Above: example cluster content calendar

This way, you’re publishing a variety of content on your site for your audience and you’re building your clusters simultaneously.

Then, each time you post a topic cluster, go back to your pillar content and ensure that you’re linking to it, updating your pillar content with new information as necessary.

  1. Write Your Content

Once you know what you’re going to write, now you need to actually write the content (or hire a content writing agency to do it for you). 

To write your content in a way that’s most conducive to your SEO strategy, you need to be familiar with the latest search engine algorithm updates (particularly Google), understand how to structure your content, and know what both search engines and users want to see

Back in step three we talked about a few things that make content really, really good (go back and read those last 3 bullets).

Your content needs to utilize visuals to keep your audience engaged, optimize the page for readability, and make sure the content you publish is exceptionally well-written. Google values quality content above all else. If you can incorporate these three elements into your content, you’ll be pleasantly surprised at how well it performs. 

  1. Link Your New Content

Once your content is written, make sure you are using internal linking correctly. When you publish your content, make sure the internal links you use are to other pieces of related content–that is, other content within your cluster.
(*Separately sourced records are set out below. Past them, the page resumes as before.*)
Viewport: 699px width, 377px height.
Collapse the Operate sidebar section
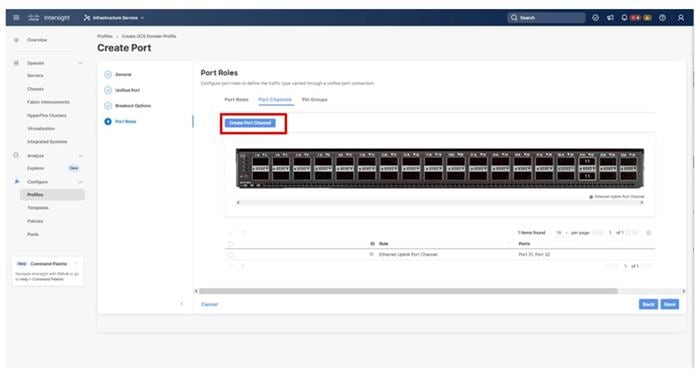(80, 63)
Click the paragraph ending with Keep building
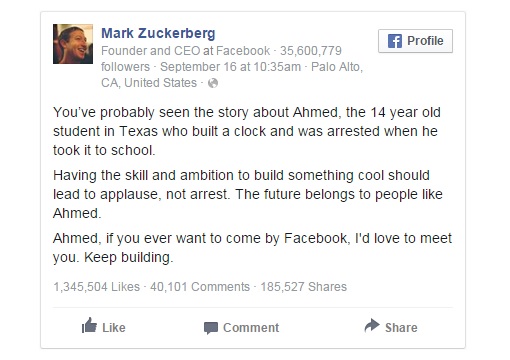This screenshot has width=510, height=360. pyautogui.click(x=252, y=248)
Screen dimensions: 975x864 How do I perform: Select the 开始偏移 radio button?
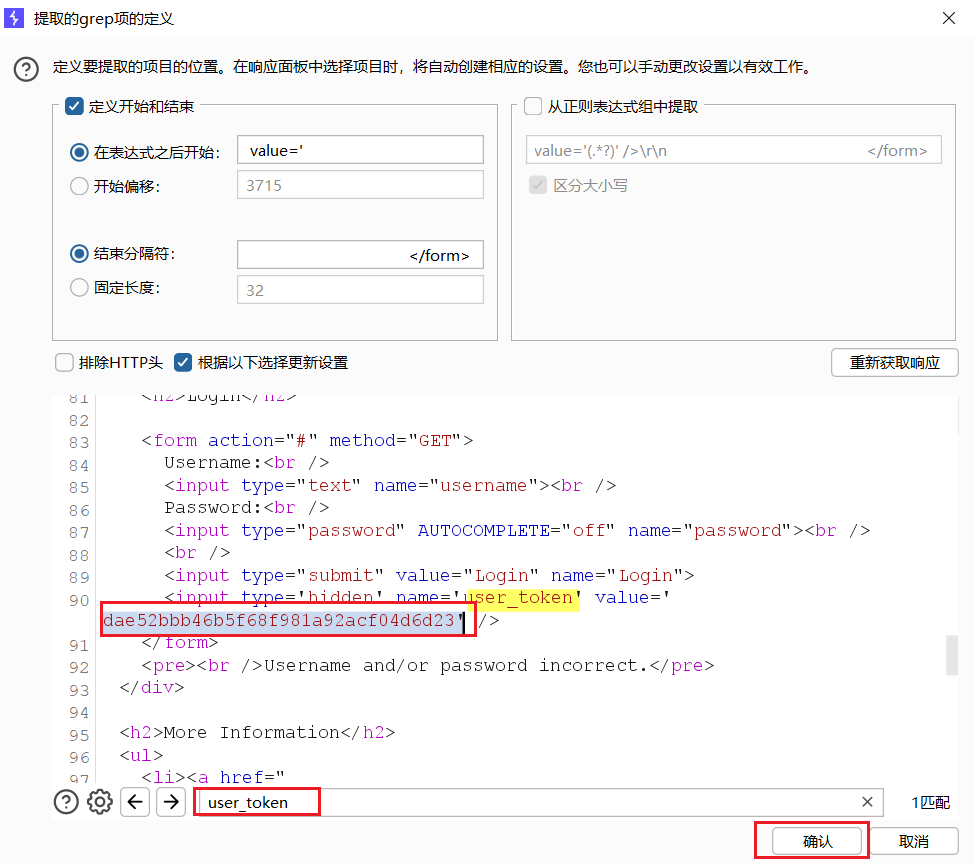(x=79, y=186)
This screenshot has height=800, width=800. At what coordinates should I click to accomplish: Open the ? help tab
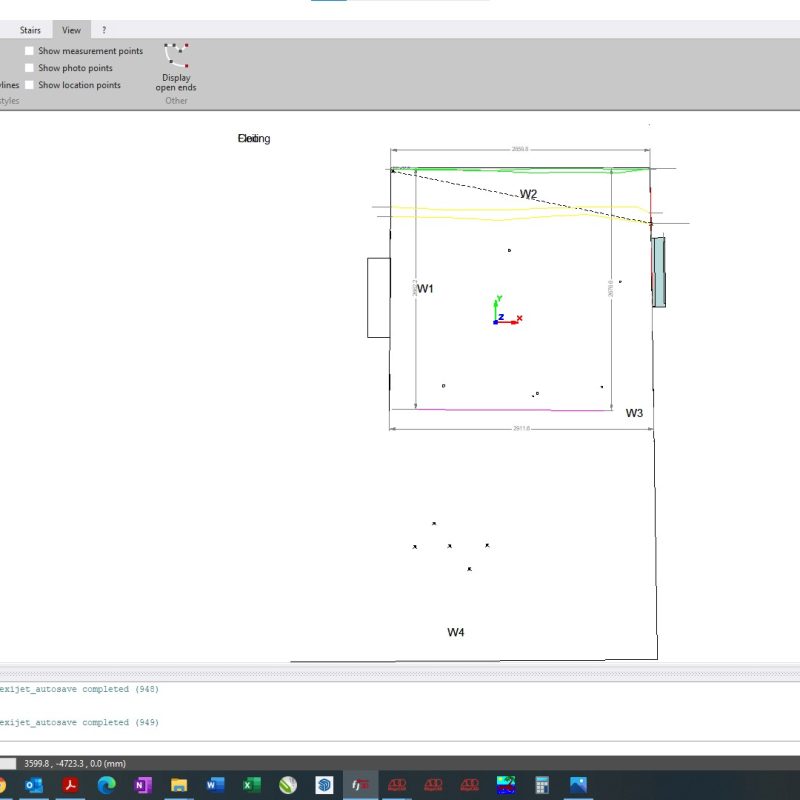104,30
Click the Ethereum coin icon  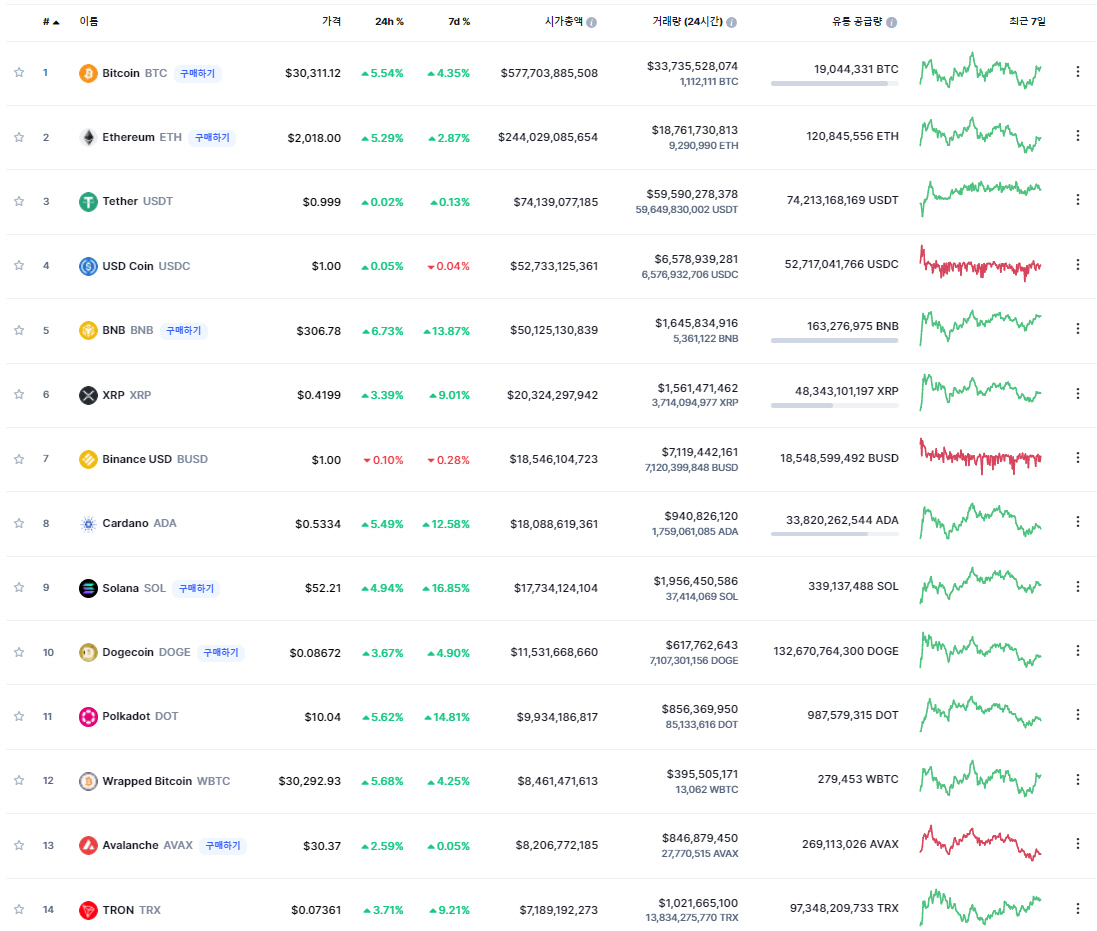pyautogui.click(x=88, y=137)
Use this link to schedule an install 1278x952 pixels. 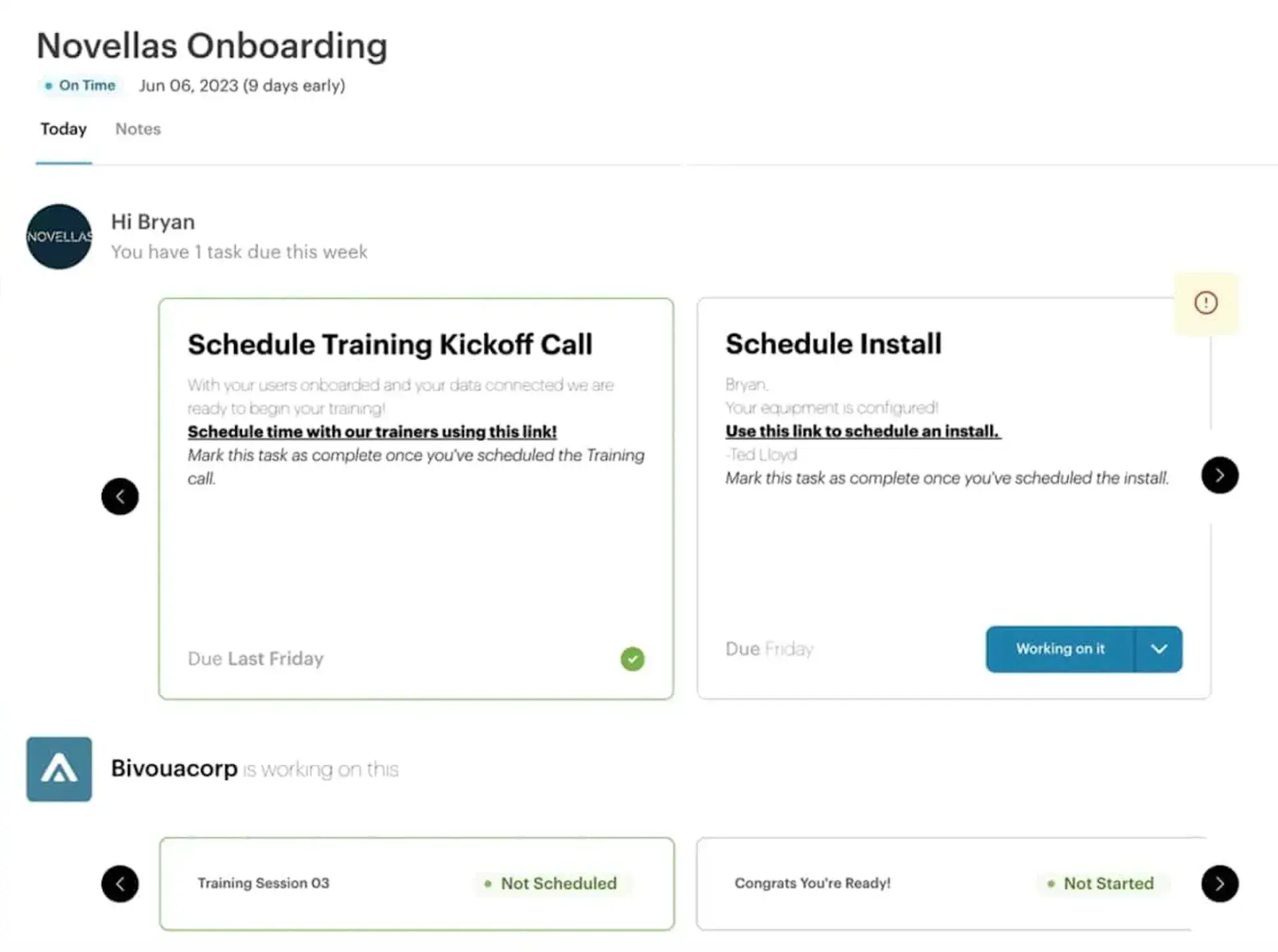(862, 430)
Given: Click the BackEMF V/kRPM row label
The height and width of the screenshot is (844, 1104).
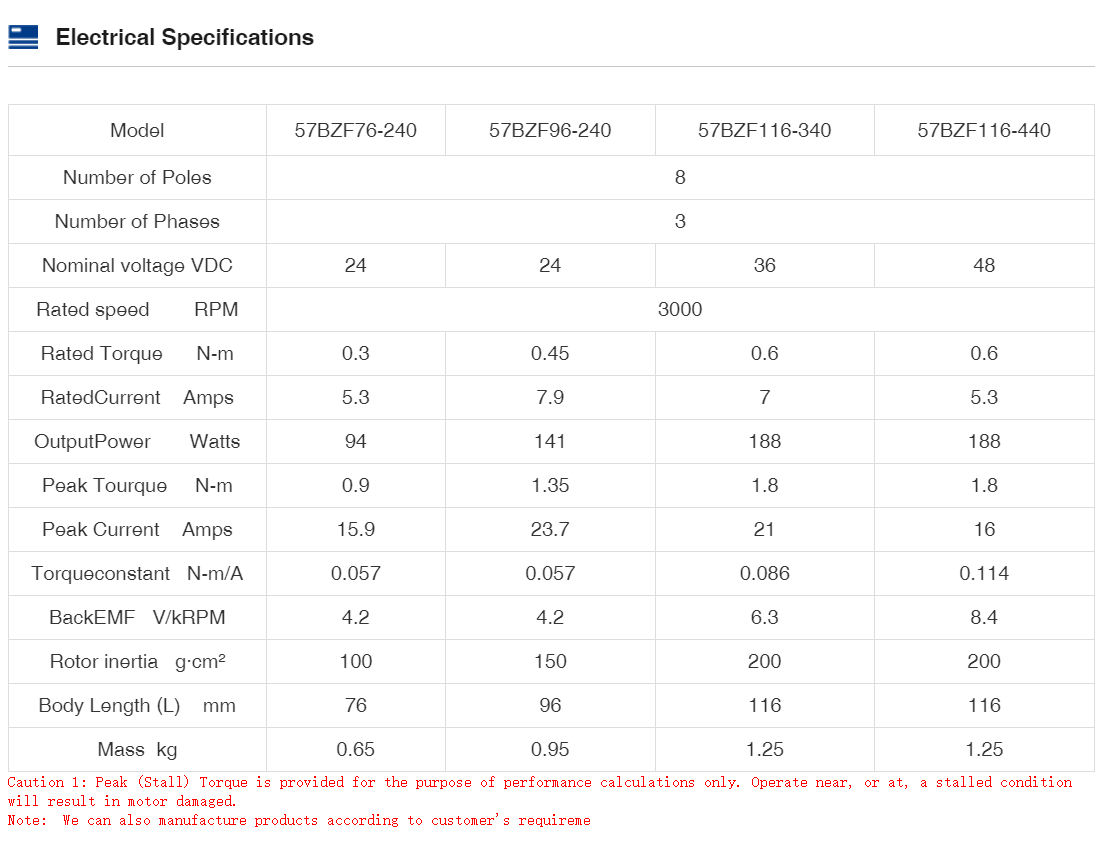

And–this cannot be overstated–go back to both your pillar content and your other supporting content and add a link to your new subtopic content.

By linking to and from every piece of content in your cluster, you create a “web” that is easily crawled by search engines and easily navigated by users.

Creating Content Clusters for Maximum Search Engine Visibility

Content clusters aren’t just changing the game for SEO content writers–they make the rules.

If you want your website to scale the ranks of search engines and attract qualified leads, creating and maintaining your content clusters helps your website compete–and win.